42% of the respondents believe competition is good for business. “It’s interesting that competition is viewed as something positive primarily by businesses that compete hard in their sectors. Nevertheless, 18% of the respondents believe competition has a negative impact on business,” experts write. According to them, the sectors with the largest amount of competition are retail, services, construction and food production while only limited competition exists in agriculture, metal production, and manufacturing of machines and equipment.

The survey also found that competition has declined and businesses believe that the main reason for that is the government intervention: 58% of the respondents cited some anti-competition actions by government agencies while 53% pointed to the negative impact of new regulations. Experts note that all respondents attribute the decline in competition in the food industry to the departure of foreign players from the market. This same reason was cited by representatives of the metal production sector (33%), mechanical engineering (60%), retail (10%) and services (11%). Experts believe that these findings reflect the main trends in state policies seen last year, namely, import substitution and food security.

A key barrier to business development is lack of access to financial resources. It was cited by 52% of the respondents while over 40% said they either constantly or from time to time feel anticompetitive pressure from the dominant market player.

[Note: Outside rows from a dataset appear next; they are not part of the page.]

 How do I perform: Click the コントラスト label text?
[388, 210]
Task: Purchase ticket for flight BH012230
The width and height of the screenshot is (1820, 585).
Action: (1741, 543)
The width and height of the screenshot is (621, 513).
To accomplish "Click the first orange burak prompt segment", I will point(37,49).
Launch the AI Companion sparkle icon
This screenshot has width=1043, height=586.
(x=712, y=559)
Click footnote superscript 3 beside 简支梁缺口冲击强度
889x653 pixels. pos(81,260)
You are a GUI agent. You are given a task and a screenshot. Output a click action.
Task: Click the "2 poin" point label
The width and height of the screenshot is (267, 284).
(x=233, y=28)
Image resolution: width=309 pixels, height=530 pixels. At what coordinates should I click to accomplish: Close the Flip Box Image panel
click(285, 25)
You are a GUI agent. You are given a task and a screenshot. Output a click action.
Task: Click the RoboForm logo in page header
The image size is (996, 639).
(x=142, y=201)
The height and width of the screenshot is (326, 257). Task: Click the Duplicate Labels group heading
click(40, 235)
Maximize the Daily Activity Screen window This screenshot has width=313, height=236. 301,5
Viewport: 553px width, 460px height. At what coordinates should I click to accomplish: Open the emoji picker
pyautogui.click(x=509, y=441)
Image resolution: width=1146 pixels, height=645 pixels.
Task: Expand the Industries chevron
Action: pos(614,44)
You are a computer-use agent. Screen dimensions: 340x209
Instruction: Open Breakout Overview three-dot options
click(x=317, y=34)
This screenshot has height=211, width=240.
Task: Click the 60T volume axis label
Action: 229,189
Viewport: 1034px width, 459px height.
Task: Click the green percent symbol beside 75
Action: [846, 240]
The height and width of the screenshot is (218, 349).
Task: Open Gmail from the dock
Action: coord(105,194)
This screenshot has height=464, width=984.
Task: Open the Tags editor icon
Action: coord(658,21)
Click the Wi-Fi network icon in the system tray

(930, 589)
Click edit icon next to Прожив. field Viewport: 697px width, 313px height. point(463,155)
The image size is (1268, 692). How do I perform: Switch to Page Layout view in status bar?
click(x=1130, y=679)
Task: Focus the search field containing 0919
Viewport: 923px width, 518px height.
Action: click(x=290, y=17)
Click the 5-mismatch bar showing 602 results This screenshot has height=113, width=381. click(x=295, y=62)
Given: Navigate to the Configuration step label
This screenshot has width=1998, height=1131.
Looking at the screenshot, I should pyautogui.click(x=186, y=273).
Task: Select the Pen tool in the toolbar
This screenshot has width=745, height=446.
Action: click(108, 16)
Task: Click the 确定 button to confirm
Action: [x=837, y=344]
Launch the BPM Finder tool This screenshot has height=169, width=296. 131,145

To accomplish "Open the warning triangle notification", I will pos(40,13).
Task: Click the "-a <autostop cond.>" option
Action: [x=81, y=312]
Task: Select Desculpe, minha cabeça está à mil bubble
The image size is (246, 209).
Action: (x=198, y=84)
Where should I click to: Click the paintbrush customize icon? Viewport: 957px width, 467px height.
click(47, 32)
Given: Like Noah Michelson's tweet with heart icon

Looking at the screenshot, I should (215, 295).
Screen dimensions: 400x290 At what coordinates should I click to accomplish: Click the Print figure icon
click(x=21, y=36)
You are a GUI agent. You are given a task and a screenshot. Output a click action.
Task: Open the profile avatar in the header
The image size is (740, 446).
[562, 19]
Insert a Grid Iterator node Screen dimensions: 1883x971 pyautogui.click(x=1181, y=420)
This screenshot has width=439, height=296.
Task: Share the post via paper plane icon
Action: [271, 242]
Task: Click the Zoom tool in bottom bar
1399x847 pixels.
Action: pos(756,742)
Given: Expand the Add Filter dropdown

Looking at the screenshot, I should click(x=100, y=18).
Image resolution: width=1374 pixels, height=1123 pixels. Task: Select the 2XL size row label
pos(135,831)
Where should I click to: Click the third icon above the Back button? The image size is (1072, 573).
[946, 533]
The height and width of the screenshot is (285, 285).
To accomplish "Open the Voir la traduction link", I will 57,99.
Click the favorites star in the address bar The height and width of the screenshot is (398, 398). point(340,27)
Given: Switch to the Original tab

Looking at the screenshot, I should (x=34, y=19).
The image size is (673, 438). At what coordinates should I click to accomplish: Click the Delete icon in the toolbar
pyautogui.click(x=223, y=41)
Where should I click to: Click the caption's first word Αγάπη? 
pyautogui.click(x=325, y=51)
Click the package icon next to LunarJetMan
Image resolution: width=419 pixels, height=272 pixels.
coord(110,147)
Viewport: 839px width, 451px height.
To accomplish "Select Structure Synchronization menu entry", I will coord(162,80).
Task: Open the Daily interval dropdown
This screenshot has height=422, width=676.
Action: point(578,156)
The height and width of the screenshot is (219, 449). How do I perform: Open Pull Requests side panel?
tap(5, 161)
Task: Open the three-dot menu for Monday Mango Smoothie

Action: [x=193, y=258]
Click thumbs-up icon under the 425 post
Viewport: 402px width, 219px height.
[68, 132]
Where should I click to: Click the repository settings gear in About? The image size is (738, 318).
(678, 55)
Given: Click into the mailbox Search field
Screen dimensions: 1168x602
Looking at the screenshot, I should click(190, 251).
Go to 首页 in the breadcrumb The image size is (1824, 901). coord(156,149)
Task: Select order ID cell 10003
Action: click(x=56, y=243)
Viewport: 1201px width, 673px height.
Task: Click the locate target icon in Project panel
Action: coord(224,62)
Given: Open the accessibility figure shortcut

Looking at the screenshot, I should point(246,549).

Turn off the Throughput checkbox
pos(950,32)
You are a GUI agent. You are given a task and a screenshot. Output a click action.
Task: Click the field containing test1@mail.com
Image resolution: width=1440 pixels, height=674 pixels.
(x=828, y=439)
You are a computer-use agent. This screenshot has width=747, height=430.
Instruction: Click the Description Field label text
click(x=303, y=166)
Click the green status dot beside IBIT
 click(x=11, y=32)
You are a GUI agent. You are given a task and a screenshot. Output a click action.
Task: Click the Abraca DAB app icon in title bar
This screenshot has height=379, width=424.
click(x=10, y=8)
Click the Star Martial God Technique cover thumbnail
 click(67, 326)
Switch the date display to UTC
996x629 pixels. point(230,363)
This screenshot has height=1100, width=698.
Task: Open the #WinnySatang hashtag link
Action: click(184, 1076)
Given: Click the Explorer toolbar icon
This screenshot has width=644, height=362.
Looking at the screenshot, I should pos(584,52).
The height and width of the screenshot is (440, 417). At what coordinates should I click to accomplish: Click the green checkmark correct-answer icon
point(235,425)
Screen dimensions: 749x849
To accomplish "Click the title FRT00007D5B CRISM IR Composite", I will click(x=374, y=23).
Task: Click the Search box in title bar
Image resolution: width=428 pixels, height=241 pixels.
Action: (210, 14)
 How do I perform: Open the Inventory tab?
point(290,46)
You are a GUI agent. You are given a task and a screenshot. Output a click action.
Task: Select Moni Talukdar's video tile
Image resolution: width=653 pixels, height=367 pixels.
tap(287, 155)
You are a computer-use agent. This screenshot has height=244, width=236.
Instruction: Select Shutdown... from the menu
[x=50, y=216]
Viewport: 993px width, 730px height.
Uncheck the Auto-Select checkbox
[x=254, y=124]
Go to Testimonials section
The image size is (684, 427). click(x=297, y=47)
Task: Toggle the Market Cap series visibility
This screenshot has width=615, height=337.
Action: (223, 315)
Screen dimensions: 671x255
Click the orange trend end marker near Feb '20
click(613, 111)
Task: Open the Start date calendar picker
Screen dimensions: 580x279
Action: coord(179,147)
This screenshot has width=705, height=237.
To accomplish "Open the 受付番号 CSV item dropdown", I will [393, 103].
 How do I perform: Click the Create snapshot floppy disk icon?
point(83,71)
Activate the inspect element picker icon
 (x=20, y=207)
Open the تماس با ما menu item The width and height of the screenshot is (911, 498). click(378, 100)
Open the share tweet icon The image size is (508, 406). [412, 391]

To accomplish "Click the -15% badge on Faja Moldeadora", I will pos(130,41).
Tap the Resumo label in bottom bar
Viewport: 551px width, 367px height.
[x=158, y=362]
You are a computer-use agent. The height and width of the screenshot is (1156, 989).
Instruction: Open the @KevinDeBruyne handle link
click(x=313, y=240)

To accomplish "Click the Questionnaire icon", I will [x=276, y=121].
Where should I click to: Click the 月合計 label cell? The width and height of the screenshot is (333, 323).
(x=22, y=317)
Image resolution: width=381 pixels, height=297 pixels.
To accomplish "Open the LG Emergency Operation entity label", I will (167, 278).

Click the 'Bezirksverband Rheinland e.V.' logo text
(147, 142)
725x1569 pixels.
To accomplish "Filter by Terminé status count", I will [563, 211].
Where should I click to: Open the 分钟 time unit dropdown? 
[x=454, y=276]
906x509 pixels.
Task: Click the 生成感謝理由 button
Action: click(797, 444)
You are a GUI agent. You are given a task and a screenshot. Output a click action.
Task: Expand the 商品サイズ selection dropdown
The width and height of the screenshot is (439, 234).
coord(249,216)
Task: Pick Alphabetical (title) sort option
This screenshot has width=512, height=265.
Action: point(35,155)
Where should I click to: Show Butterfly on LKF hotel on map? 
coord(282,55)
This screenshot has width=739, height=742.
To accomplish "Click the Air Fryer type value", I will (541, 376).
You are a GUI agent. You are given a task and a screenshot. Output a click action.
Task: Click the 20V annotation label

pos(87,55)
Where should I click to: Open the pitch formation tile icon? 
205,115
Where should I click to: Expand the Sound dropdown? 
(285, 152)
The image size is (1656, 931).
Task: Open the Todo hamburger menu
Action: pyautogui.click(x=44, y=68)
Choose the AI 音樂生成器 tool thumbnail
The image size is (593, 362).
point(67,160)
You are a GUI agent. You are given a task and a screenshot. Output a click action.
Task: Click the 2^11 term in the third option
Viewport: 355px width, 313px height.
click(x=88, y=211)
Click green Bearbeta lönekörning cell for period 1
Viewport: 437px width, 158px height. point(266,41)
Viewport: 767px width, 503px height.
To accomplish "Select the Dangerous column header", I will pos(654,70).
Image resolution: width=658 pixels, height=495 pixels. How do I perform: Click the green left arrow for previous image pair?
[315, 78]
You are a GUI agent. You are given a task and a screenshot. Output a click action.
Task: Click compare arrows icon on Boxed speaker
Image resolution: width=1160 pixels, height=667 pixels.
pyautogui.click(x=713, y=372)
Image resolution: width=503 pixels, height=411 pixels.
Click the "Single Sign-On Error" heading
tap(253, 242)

“Fewer companies want to expand their business now: the share of those that have no plans of breaking into new markets has gone up to 27% from 21% last year,’ the authors of the report write. At the same time, metal producers are the most active group in terms of business development and new market penetration plans: up to 90% of them have plans to introduce their products in new markets. Service companies are now less interested in expanding their business: the share of those with no plans to expand has gone up from 19% in 2014 to 30% in 2015. Agricultural businesses are noticeably more confident regarding their ability to secure sales: 42% envision no problems with sales this year even if grocery prices go up 10-15%.

“Even though there is a clear trend towards less competition, 95% of the respondents have used at least one way to make their offering more competitive in the past 3 years. 7% of the respondents restricted their activities to cost cutting measures,” experts note. The share of businesses that have not done anything to remain competitive has gone down from 14% in 2015 to 5% in 2015. The agricultural sector was the one where companies have been the least interested in securing a competitive advantage: 26% have done nothing at all while the average in the entire sample for companies that have done nothing to remain competitive is just 5%.’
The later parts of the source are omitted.